• INSTRUCTIONS FOR THE TASK: Gather every line of the entries below that contains the word "size" and copy each one in full.

• TASK INPUT:
######
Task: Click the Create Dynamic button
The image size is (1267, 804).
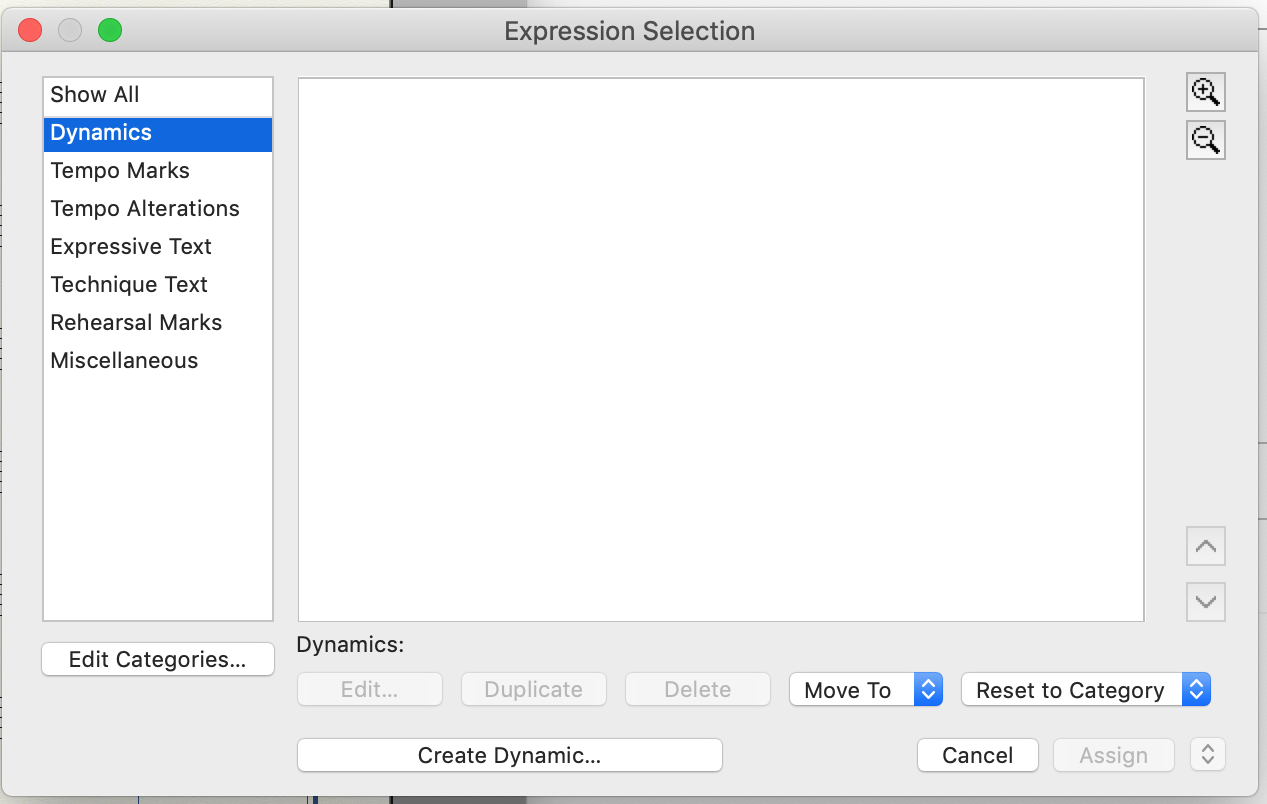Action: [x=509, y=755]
######
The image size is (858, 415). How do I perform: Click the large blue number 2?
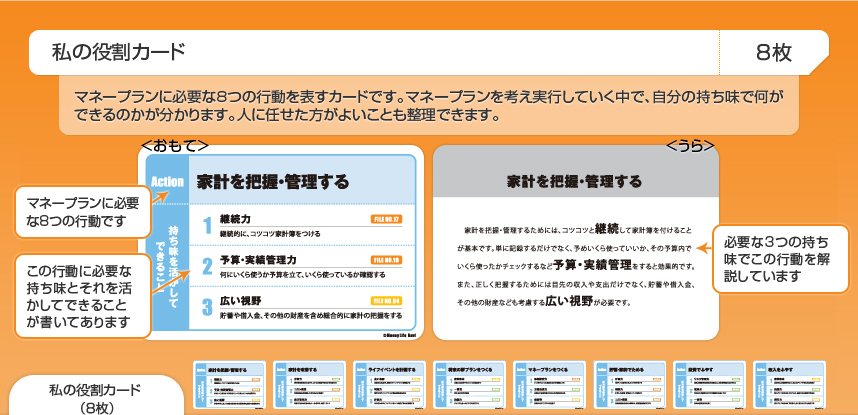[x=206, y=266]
######
• SOLUTION BELOW:
The image size is (1267, 804).
The image size is (858, 415). How do I perform: Click the large blue number 2?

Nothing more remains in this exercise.